RetroSearch Browse

Home - News ( United States | United Kingdom | Italy | Germany ) - Football scores

Showing content from https://github.com/pytorch/pytorch/issues/37377 below:

Pytorch 1.5.0 (installed from conda) errors with complaints about incompatibility between MKL and libgomp when using Pytorch's multiprocessing · Issue #37377 · pytorch/pytorch · GitHub

🐛 Bug

I am using fairseq to run some multi-GPU training of NLP models. After upgrading Pytorch from 1.4.0 to 1.5.0 through conda (on the pytorch channel), I consistently get this error:

Error: mkl-service + Intel(R) MKL: MKL_THREADING_LAYER=INTEL is incompatible with libgomp.so.1 library.
        Try to import numpy first or set the threading layer accordingly. Set MKL_SERVICE_FORCE_INTEL to force it.
Error: mkl-service + Intel(R) MKL: MKL_THREADING_LAYER=INTEL is incompatible with libgomp.so.1 library.
        Try to import numpy first or set the threading layer accordingly. Set MKL_SERVICE_FORCE_INTEL to force it.
Error: mkl-service + Intel(R) MKL: MKL_THREADING_LAYER=INTEL is incompatible with libgomp.so.1 library.
        Try to import numpy first or set the threading layer accordingly. Set MKL_SERVICE_FORCE_INTEL to force it.
Traceback (most recent call last):
  File "/data/mwright/anaconda3/envs/gpu/bin/fairseq-train", line 11, in <module>
    load_entry_point('fairseq', 'console_scripts', 'fairseq-train')()
  File "/data/mwright/fairseq/fairseq_cli/train.py", line 355, in cli_main
    nprocs=args.distributed_world_size,
  File "/data/mwright/anaconda3/envs/gpu/lib/python3.7/site-packages/torch/multiprocessing/spawn.py", line 200, in spawn
    return start_processes(fn, args, nprocs, join, daemon, start_method='spawn')
  File "/data/mwright/anaconda3/envs/gpu/lib/python3.7/site-packages/torch/multiprocessing/spawn.py", line 158, in start_processes
    while not context.join():
  File "/data/mwright/anaconda3/envs/gpu/lib/python3.7/site-packages/torch/multiprocessing/spawn.py", line 113, in join
    (error_index, exitcode)
Exception: process 0 terminated with exit code 1

The above error message was generated when trying to train on 3 GPUs, so I assume that the three repetitions of the incompatibliity error means each process is generating one.

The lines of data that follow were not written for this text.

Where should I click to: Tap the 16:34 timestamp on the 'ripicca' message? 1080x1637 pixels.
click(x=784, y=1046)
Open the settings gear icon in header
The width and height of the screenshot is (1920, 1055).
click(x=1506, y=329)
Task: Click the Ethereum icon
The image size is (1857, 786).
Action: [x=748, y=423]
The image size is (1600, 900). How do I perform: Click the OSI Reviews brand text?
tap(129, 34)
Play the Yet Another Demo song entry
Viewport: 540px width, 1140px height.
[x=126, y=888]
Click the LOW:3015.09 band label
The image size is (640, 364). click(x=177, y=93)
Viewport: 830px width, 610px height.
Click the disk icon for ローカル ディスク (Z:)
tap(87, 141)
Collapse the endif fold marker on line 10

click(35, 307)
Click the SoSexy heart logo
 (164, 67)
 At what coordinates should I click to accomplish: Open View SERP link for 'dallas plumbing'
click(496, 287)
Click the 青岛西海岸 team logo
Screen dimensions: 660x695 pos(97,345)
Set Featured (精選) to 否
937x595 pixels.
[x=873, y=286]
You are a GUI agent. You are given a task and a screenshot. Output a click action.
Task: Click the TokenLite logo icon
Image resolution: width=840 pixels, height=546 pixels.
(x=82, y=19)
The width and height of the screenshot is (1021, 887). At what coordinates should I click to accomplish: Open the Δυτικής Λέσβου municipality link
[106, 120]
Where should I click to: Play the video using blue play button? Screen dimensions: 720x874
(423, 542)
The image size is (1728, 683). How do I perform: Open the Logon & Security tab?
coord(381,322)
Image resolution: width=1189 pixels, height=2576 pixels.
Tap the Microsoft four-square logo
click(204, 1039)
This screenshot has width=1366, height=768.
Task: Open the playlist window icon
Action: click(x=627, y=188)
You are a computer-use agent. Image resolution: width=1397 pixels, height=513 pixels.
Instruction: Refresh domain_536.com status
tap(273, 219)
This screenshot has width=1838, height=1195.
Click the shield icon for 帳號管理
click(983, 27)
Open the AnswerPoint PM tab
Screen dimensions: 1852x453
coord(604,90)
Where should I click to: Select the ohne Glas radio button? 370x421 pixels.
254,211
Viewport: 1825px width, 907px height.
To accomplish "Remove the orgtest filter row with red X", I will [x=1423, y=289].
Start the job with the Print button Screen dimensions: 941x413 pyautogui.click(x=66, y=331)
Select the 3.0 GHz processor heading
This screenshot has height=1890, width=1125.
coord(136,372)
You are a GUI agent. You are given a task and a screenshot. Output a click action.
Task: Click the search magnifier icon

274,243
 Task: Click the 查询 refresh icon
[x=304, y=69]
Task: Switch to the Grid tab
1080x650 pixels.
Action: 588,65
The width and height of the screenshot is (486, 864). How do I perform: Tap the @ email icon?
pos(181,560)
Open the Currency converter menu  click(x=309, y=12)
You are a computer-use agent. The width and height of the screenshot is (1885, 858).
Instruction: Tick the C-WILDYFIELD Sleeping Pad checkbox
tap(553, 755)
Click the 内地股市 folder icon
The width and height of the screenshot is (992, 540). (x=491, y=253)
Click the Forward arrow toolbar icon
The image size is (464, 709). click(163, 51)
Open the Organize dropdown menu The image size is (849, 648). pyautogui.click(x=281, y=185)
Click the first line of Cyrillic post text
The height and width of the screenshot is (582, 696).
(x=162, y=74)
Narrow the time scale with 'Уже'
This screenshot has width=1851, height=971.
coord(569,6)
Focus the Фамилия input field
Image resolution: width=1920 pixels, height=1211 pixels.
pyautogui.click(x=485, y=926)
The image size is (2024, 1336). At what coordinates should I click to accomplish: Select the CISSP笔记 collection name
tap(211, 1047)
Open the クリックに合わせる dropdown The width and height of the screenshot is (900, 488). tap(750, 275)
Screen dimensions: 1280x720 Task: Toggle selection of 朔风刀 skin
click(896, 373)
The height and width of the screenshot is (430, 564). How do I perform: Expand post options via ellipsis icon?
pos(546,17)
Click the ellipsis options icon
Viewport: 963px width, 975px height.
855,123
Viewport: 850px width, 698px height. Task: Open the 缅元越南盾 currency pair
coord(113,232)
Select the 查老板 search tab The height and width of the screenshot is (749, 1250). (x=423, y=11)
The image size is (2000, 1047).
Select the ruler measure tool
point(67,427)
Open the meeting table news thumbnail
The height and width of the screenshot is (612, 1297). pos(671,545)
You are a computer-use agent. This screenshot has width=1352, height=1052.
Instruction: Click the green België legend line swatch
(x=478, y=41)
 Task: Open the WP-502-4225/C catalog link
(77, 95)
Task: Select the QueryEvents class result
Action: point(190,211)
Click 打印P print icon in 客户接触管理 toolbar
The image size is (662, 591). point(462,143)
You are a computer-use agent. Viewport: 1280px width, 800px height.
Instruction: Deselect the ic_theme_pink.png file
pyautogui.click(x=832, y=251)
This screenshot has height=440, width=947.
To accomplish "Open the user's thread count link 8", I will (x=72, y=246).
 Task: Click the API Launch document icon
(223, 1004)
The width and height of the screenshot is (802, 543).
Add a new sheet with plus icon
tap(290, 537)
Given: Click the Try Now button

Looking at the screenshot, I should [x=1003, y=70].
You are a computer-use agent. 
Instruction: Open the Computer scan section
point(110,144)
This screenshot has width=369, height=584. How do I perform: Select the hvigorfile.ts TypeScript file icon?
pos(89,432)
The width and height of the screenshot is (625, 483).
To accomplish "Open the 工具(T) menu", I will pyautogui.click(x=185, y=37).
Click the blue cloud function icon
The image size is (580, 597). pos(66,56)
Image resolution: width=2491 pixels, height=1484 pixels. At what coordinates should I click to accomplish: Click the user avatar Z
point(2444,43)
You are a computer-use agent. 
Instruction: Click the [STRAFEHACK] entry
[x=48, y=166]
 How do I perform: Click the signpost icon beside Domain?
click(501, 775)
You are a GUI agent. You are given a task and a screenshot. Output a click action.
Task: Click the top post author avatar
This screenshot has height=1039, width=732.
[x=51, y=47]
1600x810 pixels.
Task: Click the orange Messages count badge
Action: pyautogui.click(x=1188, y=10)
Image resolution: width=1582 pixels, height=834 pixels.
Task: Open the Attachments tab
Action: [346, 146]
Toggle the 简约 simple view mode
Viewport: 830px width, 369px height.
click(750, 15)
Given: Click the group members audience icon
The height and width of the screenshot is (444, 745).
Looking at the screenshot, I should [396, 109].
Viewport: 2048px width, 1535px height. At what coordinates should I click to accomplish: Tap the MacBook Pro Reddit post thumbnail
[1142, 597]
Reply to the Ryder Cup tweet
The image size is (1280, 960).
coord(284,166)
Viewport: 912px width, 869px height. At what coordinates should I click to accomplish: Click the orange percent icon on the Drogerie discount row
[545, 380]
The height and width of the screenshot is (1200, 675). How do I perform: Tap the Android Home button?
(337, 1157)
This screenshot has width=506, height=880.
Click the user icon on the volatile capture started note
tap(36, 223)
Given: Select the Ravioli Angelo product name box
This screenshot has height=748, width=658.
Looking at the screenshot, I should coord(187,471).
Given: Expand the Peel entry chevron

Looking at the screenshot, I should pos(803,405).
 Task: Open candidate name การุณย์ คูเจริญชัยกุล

This error does not occur if I downgrade to Pytorch 1.4.0.

To Reproduce

Steps to reproduce the behavior:

Install Pytorch 1.5.0 through conda.
Install fairseq to the conda environment from source
Run a multi-GPU training run on fairseq

Expected behavior

The above error does not occur

Environment

Please copy and paste the output from our
environment collection script
(or fill out the checklist below manually).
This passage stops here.